Pinault

Le dialogue de sourds de la Pointe de la Douane

Par Alain Quemin · Le Journal des Arts

Le 19 juin 2013 - 559 mots

Sans réel fil conducteur autre que la qualité des œuvres présentées, la Pointe de la Douane dévoile une élégante exposition composée de valeurs sûres du marché.

VENISE - Difficile, en découvrant l’exposition « Prima materia » que propose en ce moment la Pointe de la Douane, à Venise, de comprendre quel est vraiment le sujet de l’exposition désignée sous ce titre peu explicite. L’institution évoque le « dialogue » pour maître mot, entre les deux commissaires, entre l’Europe et la Californie, entre des artistes venus d’horizons culturels et géographiques différents.
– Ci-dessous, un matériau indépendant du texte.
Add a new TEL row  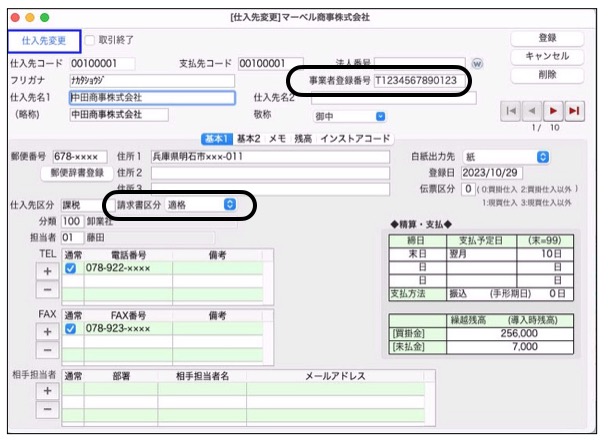click(45, 270)
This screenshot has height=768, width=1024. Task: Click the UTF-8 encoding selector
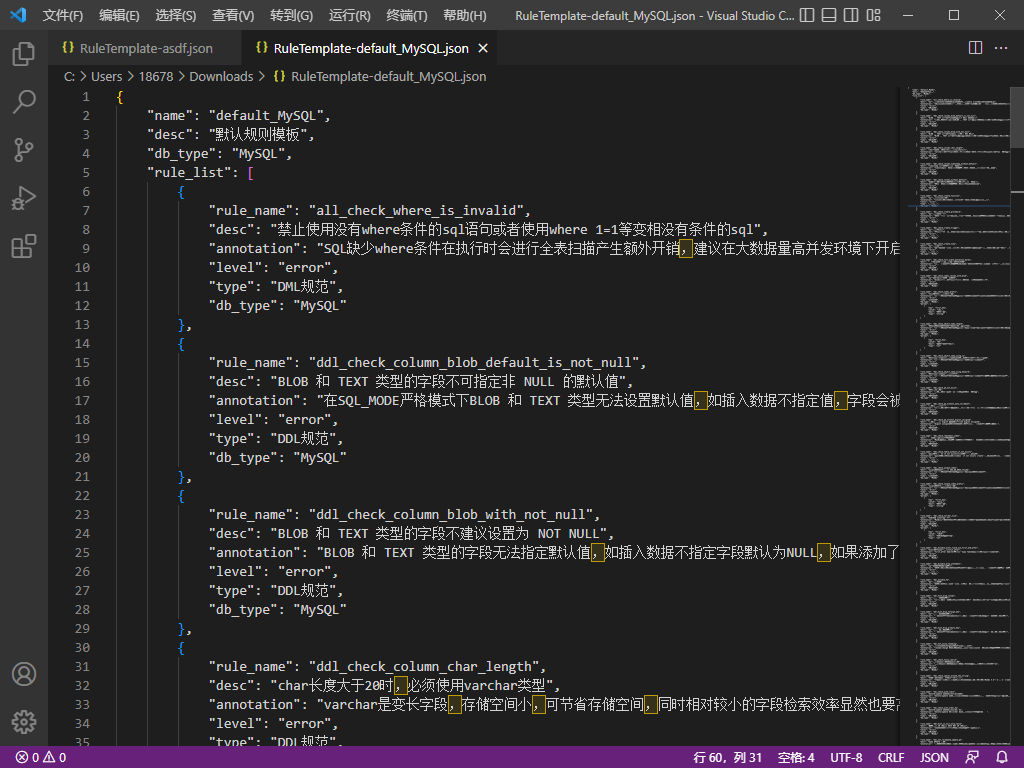tap(846, 757)
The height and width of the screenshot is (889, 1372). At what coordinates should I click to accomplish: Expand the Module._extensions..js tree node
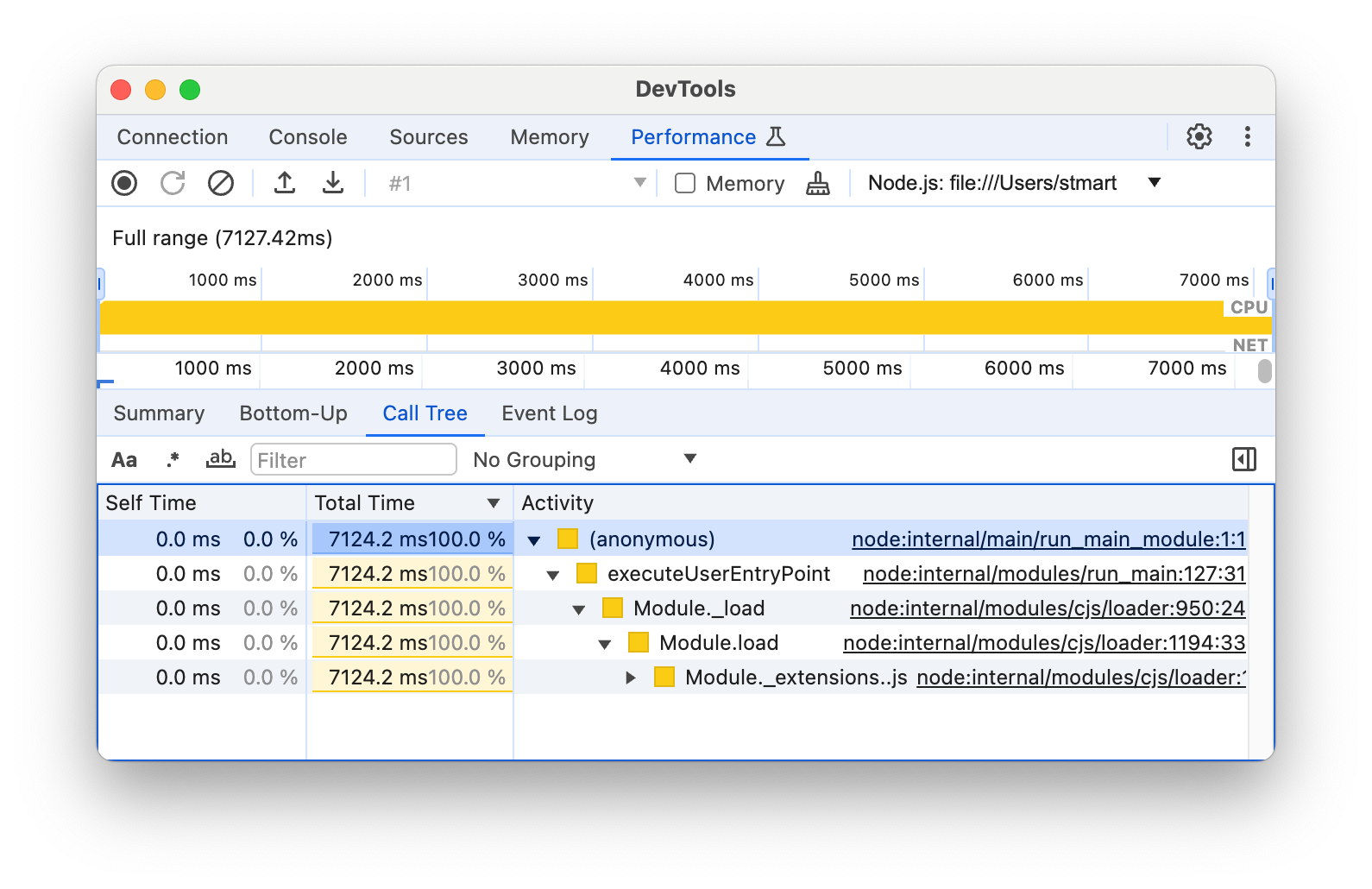tap(631, 678)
Le dialogue entre des œuvres et des artistes n’est-il pas précisément le propre de tout accrochage ? Plus convaincant apparaît l’argument du dialogue entre les œuvres et leur contexte, le lieu même de la Pointe de la Douane, qui offre l’un des plus beaux espaces au monde pour montrer de l’art contemporain. Les bâtiments historiques, avec leurs hautes cimaises de brique ancienne, leurs vastes volumes et leurs superbes charpentes ont été magnifiés par l’intervention de l’architecte contemporain star Tadao Ando, qui a introduit, avec un talent rare, le verre et le béton. Cette exposition constitue donc, en grande partie, un hommage rendu à l’éclatant talent de l’architecte et à la plasticité des espaces qu’il a su créer. Pour le reste, difficile de voir une unité ou un réel fil conducteur qui rassemblerait les œuvres exposées. L’entrée en matière est turbulente, puisque le visiteur est accueilli par l’amusante vidéo Double No de Bruce Nauman, dans laquelle un clown trépigne avec une rare frénésie pour exprimer son refus. S’ensuit la découverte de la première salle dont, sans même connaître les auteurs et leur lieu de résidence, on perçoit d’emblée la nature californienne. Trois œuvres de 2011 et 2012 (Public Crop, Porch Limit et Local Dock) de Lizzie Fitch et Ryan Trecartin composent une vaste installation suffisamment déjantée pour ne laisser aucun doute, avec le joyeux désordre qui règne dans la salle et ses vidéos qui mettent en scène des personnages grimés de façon outrancière. Obèses, probables transsexuels ou travestis, bienvenue en Californie ! Cette œuvre puise ses racines dans la culture underground.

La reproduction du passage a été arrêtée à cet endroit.